------ TEXT TO READ ------
We've been seeing some flakiness around node promotion demotion, so this writeup of how it works, along with some possible issues.

Node promotion

When a node is promoted, the desired state of the node is set to manager in the control api.

The roleManager (github.com/docker/swarmkit/manager/role_manager.go) is a service running on the leader which watches for updates to nodes, and reconciles the desired role with the observed role. When it has gotten an update about a promotion, it just automatically updates the a node's observed role to manager, if the node's desired or observed roles or the node's existence at all hasn't already changed in the meantime.

However, the raft membership isn't updated yet. The node is added to the raft cluster membership when it makes a call to another manager node's raft API (which gets forwarded to the leader) and requests to join. The leader will:

observe the new node's IP address
attempt to contact it back, otherwise not bother adding it to raft
generate a raft ID for it, one that is guaranteed to be unique
send a conf change to all the other nodes adding the new raft member
send the confirmation back to the original joining node, with the raft ID

We don't want to pre-add the raft node to the cluster, because:

we may not know the originating IP
there may be a configuration issue that will prevent it from being able to join, and automatically adding it may break quorum if so
we need to make sure that the raft ID has never been used before

Node demotion

When a node is demoted, before we allow a demotion we do a couple sanity checks:

the last manager of the cluster cannot be demoted
we won't demote a node that's not in the raft memberlist
we won't demote if doing so would cause a loss of quorum

The roleManager, when it gets an update about a demotion, will attempt to reconcile the role in the following manner:

if it's not a member of the raft cluster, or was successfully removed, the node is updated to reflect "worker" as the observed role
if it's a member of the raft cluster, we do not remove immediately if doing so would break quorum
if the leader is being demoted, it attempts to transfer leadership so the new leader can apply the conf change

Node removal

When a node is removed, we do some sanity checks before we remove it:

if its desired role is a manager, and it's a member of the raft cluster, we require that it be demoted before removal. If it's not a member of the raft cluster, we allow removal
if the node is down, we refuse to remove it unless the force flag is supplied

Once a node is removed, its node ID is added to a list of blacklisted certs - no node with this ID will be allowed to connect with another manager again (we have a custom GRPC authorizer that checks to see if the node ID is in the blacklist). If the cluster has a stored certificate for this node, an expiry date is added so that the list of blacklisted certs can be cleaned up after the last valid cert for the node expires. It's a blacklist rather than a whitelist because if a blacklist fails to propagate in time, a node will, for a time, be able to connect to a cluster when it shouldn't. If the whitelist fails to propagate in time, a node won't be able to connect when it should, and this could destabilize the cluster.
------
> **EXERCISE INSTRUCTIONS**:
1 - Answer these questions from the writeup on node promotion and demotion:
(a) Where does the roleManager run?
(b) When will a node that is down be removed?
(c) To what list is a removed node's ID added?
2 - Write out the passage of the writeup on node promotion and demotion that begins at the words "We've been seeing" and stops after "the control api.".
3 - Decide whether each statement agrees with the writeup on node promotion and demotion. Answer yes or no, and quote the words that decide it.
(a) The leader adds a joining node to raft even when it cannot contact that node back.
(b) The last manager of the cluster may not be demoted.
(c) The ID of a removed node is put on a whitelist.
None of the material is needed for these tasks.
------ INFORMATION PROVIDED ------
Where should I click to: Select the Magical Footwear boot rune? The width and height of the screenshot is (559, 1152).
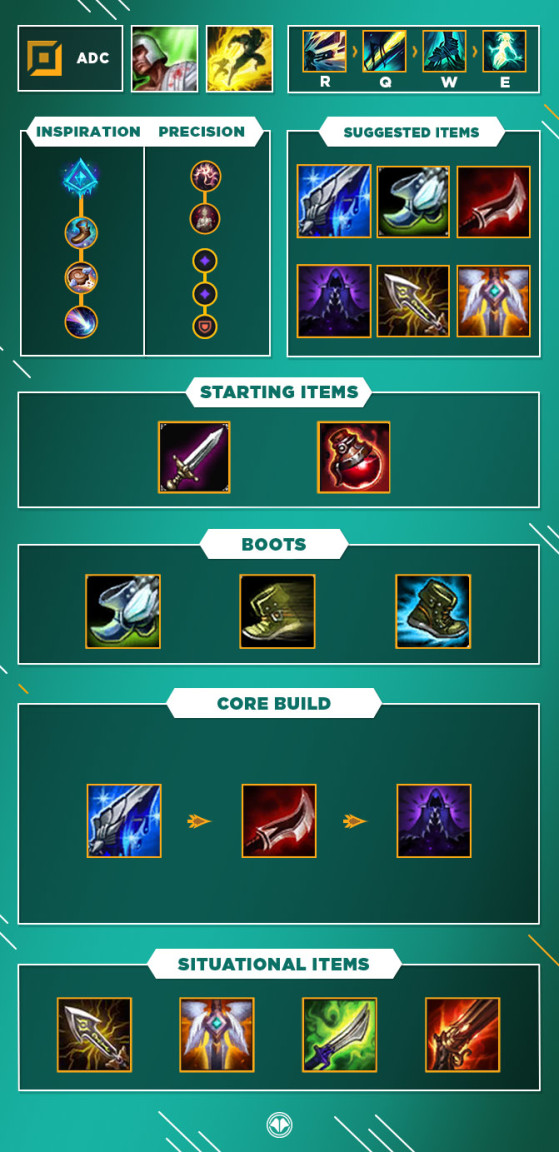(x=81, y=234)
------
> **ANSWERS TO THE TASKS**:
1 -
(a) On the leader.
(b) Only when the force flag is supplied.
(c) A list of blacklisted certs.

2 -
We've been seeing some flakiness around node promotion demotion, so this writeup of how it works, along with some possible issues.

Node promotion

When a node is promoted, the desired state of the node is set to manager in the control api.

3 -
(a) No: "attempt to contact it back, otherwise not bother adding it to raft"
(b) Yes: "the last manager of the cluster cannot be demoted"
(c) No: "its node ID is added to a list of blacklisted certs"